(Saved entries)
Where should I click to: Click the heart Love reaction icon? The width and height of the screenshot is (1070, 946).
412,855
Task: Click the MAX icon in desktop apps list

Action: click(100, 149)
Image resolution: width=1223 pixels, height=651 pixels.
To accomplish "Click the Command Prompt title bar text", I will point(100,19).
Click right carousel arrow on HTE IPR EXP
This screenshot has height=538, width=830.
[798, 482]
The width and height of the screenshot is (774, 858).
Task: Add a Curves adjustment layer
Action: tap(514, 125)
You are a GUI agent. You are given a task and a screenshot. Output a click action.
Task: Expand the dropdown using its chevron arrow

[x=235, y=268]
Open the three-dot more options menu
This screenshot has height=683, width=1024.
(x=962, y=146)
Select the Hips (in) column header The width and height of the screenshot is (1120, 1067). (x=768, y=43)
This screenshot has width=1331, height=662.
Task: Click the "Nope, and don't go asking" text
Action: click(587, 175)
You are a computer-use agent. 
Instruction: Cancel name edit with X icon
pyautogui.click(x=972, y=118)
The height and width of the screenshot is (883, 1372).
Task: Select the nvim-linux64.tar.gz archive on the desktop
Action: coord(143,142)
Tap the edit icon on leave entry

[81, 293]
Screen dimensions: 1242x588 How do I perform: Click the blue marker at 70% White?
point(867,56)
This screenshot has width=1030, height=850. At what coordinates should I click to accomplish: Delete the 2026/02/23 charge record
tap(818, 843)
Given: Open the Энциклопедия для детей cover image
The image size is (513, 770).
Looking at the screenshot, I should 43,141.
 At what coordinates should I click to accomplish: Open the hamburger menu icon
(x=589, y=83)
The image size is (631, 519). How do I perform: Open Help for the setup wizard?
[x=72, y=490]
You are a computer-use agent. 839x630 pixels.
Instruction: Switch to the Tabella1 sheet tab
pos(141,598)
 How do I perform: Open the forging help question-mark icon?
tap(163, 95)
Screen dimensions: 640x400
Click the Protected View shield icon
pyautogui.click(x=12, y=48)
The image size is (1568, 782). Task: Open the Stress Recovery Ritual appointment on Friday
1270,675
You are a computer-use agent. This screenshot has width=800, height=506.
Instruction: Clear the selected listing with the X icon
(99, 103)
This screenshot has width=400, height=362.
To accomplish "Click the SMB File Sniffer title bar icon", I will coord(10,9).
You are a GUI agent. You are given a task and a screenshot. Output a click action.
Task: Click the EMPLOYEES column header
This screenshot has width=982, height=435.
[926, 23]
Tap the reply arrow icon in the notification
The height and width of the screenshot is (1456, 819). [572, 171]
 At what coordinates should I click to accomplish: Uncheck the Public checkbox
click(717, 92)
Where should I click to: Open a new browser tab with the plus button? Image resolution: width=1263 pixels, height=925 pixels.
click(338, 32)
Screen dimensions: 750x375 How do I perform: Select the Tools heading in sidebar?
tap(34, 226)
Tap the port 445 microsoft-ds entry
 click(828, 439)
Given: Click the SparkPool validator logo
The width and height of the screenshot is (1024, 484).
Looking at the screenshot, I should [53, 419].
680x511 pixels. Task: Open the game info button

ACTIVITY: Retype every entry above, word for word.

EXERCISE RESULT:
Where should I click to: Click the heart Love reaction icon? The width and height of the screenshot is (1070, 946).
412,855
Task: Click the MAX icon in desktop apps list

Action: click(100, 149)
Image resolution: width=1223 pixels, height=651 pixels.
To accomplish "Click the Command Prompt title bar text", I will point(100,19).
Click right carousel arrow on HTE IPR EXP
This screenshot has height=538, width=830.
[798, 482]
The width and height of the screenshot is (774, 858).
Task: Add a Curves adjustment layer
Action: tap(514, 125)
You are a GUI agent. You are given a task and a screenshot. Output a click action.
Task: Expand the dropdown using its chevron arrow

[x=235, y=268]
Open the three-dot more options menu
This screenshot has height=683, width=1024.
(x=962, y=146)
Select the Hips (in) column header The width and height of the screenshot is (1120, 1067). (x=768, y=43)
This screenshot has width=1331, height=662.
Task: Click the "Nope, and don't go asking" text
Action: click(587, 175)
You are a computer-use agent. 
Instruction: Cancel name edit with X icon
pyautogui.click(x=972, y=118)
The height and width of the screenshot is (883, 1372).
Task: Select the nvim-linux64.tar.gz archive on the desktop
Action: coord(143,142)
Tap the edit icon on leave entry

[81, 293]
Screen dimensions: 1242x588 How do I perform: Click the blue marker at 70% White?
point(867,56)
This screenshot has width=1030, height=850. At what coordinates should I click to accomplish: Delete the 2026/02/23 charge record
tap(818, 843)
Given: Open the Энциклопедия для детей cover image
The image size is (513, 770).
Looking at the screenshot, I should 43,141.
 At what coordinates should I click to accomplish: Open the hamburger menu icon
(x=589, y=83)
The image size is (631, 519). How do I perform: Open Help for the setup wizard?
[x=72, y=490]
You are a computer-use agent. 839x630 pixels.
Instruction: Switch to the Tabella1 sheet tab
pos(141,598)
 How do I perform: Open the forging help question-mark icon?
tap(163, 95)
Screen dimensions: 640x400
Click the Protected View shield icon
pyautogui.click(x=12, y=48)
The image size is (1568, 782). Task: Open the Stress Recovery Ritual appointment on Friday
1270,675
You are a computer-use agent. This screenshot has width=800, height=506.
Instruction: Clear the selected listing with the X icon
(99, 103)
This screenshot has width=400, height=362.
To accomplish "Click the SMB File Sniffer title bar icon", I will coord(10,9).
You are a GUI agent. You are given a task and a screenshot. Output a click action.
Task: Click the EMPLOYEES column header
This screenshot has width=982, height=435.
[926, 23]
Tap the reply arrow icon in the notification
The height and width of the screenshot is (1456, 819). [572, 171]
 At what coordinates should I click to accomplish: Uncheck the Public checkbox
click(717, 92)
Where should I click to: Open a new browser tab with the plus button? Image resolution: width=1263 pixels, height=925 pixels.
click(338, 32)
Screen dimensions: 750x375 How do I perform: Select the Tools heading in sidebar?
tap(34, 226)
Tap the port 445 microsoft-ds entry
 click(828, 439)
Given: Click the SparkPool validator logo
The width and height of the screenshot is (1024, 484).
Looking at the screenshot, I should [53, 419].
680x511 pixels. Task: Open the game info button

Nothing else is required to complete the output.